===== SOURCE DOCUMENT =====

For all of the great thrash metal bands around the world there is always a bit of excitement when a new one emerges from Eastern Europe. They bring a purer thrash sound to the ear to excite, their seeds sown and cultivated in the origins and strengths of the genre. Serbian band War Engine is no different, young and unapologetic they bring you thrash metal as it should be, in their own words they say “if you want fuckin thrash, we will give you fuckin, fast, badass thrash .“ As their debut demo proves they are true to their word, its three tracks unbridled merciless straight forward thrash pleasure. There is no place for fancy diversions, complicated progressive meanderings or unpredictable perpetual  breakdowns, they simply offer straight from the heart heavy rock n roll.

From Novi Sad the quartet of guitarist Dusan Mijolic, bassist Aleksandar Jakshic, drummer Stefan Stanic, and vocalist/guitarist Luka Francesko, have obvious influences from the likes of Violator, Municipal Waste, Slayer, and Kreator, to name just a few which spring to mind and have absorbed all their best elements to create their own hungry sound. Currently recording their debut album, the demo makes the perfect introduction to the band whilst instigating keen anticipation for their first full length release planned for later in the year.

=====

INSTRUCTIONS TO FOLLOW: Repeat word for word the part of the War Engine review starting at "From Novi Sad" and ending at "in the year.". The records that follow are separate material and have no connection to the review above.

===== DATA EXTRACT =====

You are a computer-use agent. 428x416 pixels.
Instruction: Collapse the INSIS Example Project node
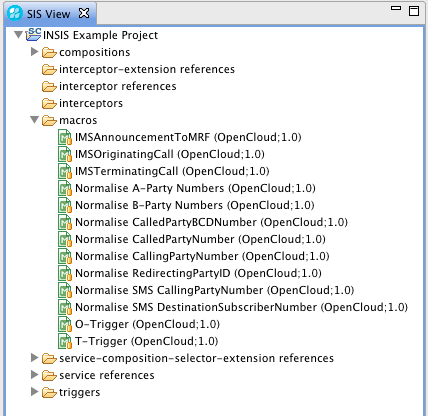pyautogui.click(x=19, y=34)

=====
===== DATA EXTRACT =====

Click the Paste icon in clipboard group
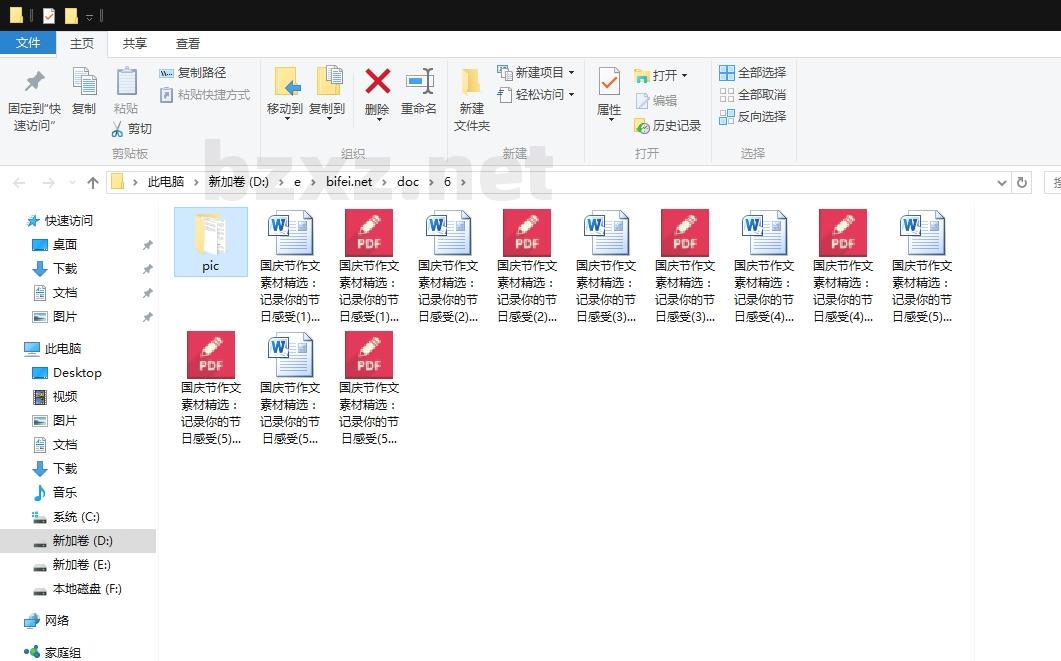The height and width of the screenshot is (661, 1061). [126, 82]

=====

TASK SOLUTION:
From Novi Sad the quartet of guitarist Dusan Mijolic, bassist Aleksandar Jakshic, drummer Stefan Stanic, and vocalist/guitarist Luka Francesko, have obvious influences from the likes of Violator, Municipal Waste, Slayer, and Kreator, to name just a few which spring to mind and have absorbed all their best elements to create their own hungry sound. Currently recording their debut album, the demo makes the perfect introduction to the band whilst instigating keen anticipation for their first full length release planned for later in the year.